De acordo com operadores, tamanho deságio na venda do peso é incomum. Em parte do ano passado, a cotação girava em torno de R$ 0,35 e, às vezes, empatava com o câmbio comercial. Com a oferta bem superior à procura, quem quiser comprar a moeda argentina também depara com uma cotação abaixo da oficial.
Para Robson Gonçalves, professor de macroeconomia da Fundação Getúlio Vargas (FGV), o quadro verificado no Estado chama a atenção:
- A situação do câmbio na Argentina é artificial. Ninguém sabe o valor real da moeda. Isso que está acontecendo é como um laboratório ao ar livre e pode estar mostrando o valor real do peso. No câmbio, também existe sazonalidade. Este é o câmbio da estação. No inverno, pode ser outro - avalia Gonçalves.

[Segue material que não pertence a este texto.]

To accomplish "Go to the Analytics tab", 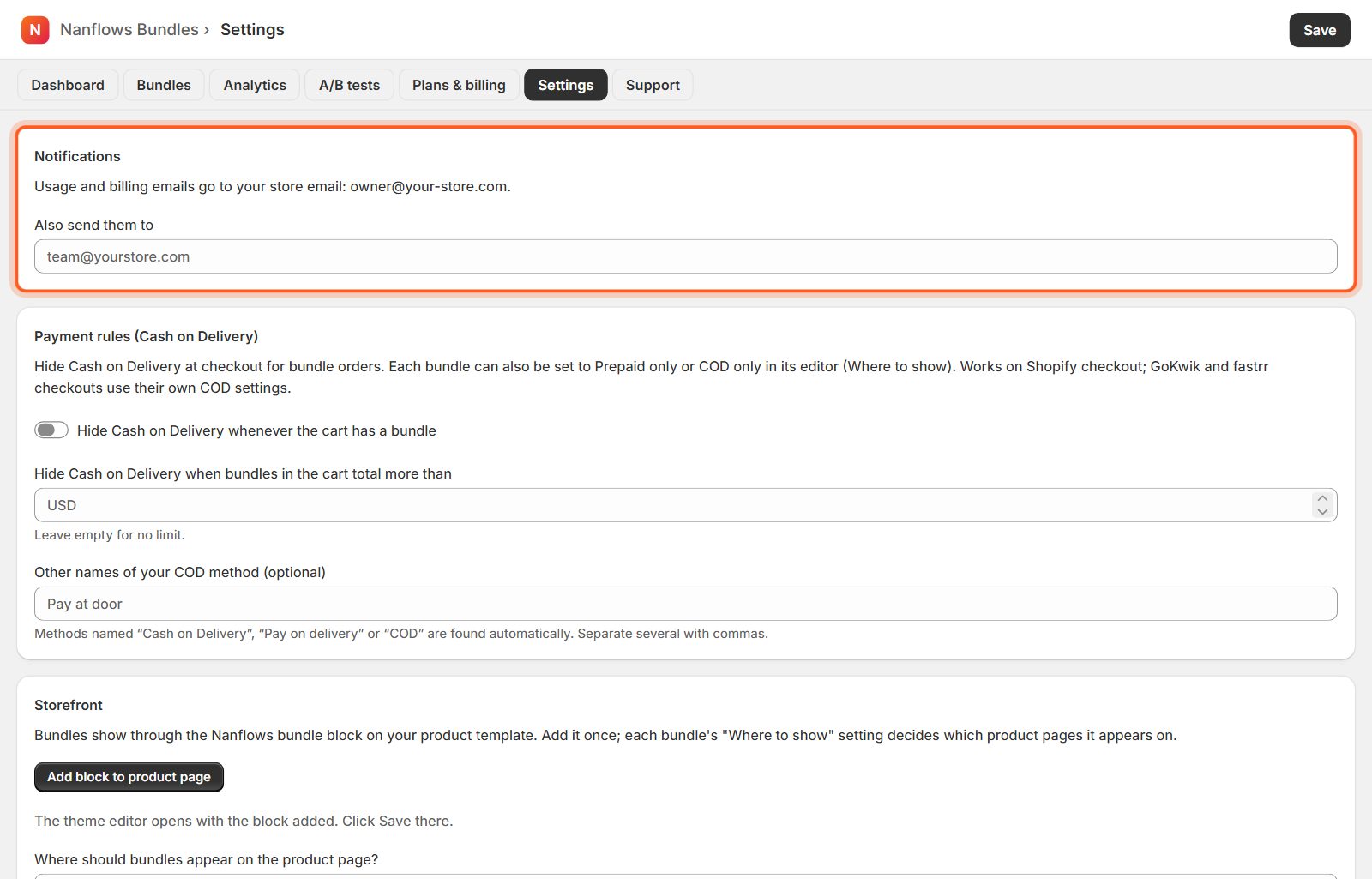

Com o objetivo anunciado de impedir a fuga de capitais e evitar uma alta do dólar, o governo argentino obrigou bancos e casas de câmbio a pedir autorização ao fisco para realizar a compra de moeda estrangeira, o que na prática tem inviabilizado a aquisição de reais e dólares. No país vizinho, é prática fazer poupança em moeda americana para se proteger da inflação e da desvalorização do peso.

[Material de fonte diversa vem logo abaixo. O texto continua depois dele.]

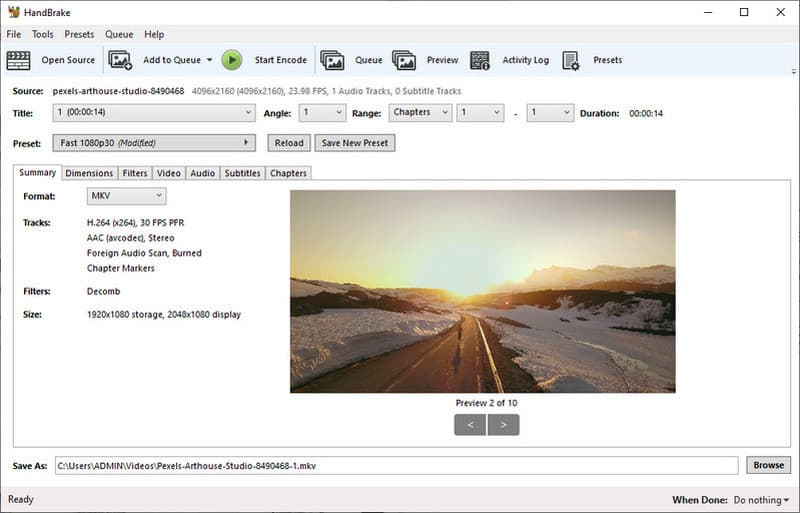800x513 pixels.
Task: Open the Angle dropdown
Action: (x=321, y=113)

Outra medida adotada pela Casa Rosada ano passado foi aumentar em 15% as tarifas para gastos com cartões de crédito e de débito no Exterior. À época, projetava-se que as iniciativas inibiriam a vinda de turistas argentinos para o Brasil, o que não ocorreu.

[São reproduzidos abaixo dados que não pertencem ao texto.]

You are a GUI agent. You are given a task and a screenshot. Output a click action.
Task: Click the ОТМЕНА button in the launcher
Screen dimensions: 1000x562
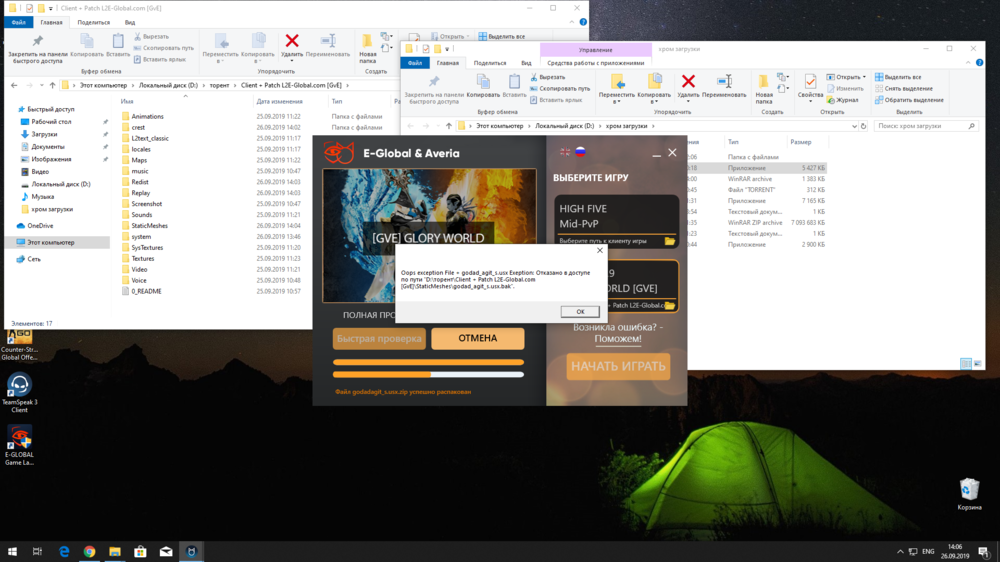(477, 338)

A restrição adotada pela Argentina torna o real cada vez mais cobiçado no país vizinho. No mercado paralelo das ruas de Buenos Aires, a moeda brasileira chega a ser vendida a 3,80 pesos, quase 50% mais do que a cotação oficial.
Família não consegue fazer câmbio na praia
José Maria Abeledo, 63 anos, mora em Corrientes, na Argentina, perto de Uruguaiana, e há quatro décadas passeia no Brasil. Pela primeira vez, está assustado com o alto preço cobrado pelo real. Com quatro filhos, neta e mulher, o advogado, que já tem apartamento em Capão da Canoa e veraneia por lá há 17 anos, lamenta dizer que se continuar assim terá de suspender as férias no Litoral Norte.
- É uma situação impensável para quem quer viver em liberdade. Não conseguimos trocar nosso dinheiro no câmbio oficial. Temos de pedir permissão para o governo, mas mesmo assim não se consegue. No final, temos de trocar quatro pesos por um real - detalha Abeledo.
Guilhermina, 35 anos, a filha mais velha, diz que até o ano passado havia uma imobiliária em Capão da Canoa que trocava o dinheiro por real. Este ano, nem isso. Segundo ela, é impossível fazer a troca na praia. Em caso de aperto, usam o cartão de crédito.
Mas, por enquanto, nada de privação. Saem às compras à noite, comem bem e passeiam bastante. Os Abeledo dizem não ter nenhum interesse em levar a moeda brasileira para trocar por lá, aproveitando o câmbio favorável. Preferem guardar o que sobrar, se sobrar, para as férias do próximo ano.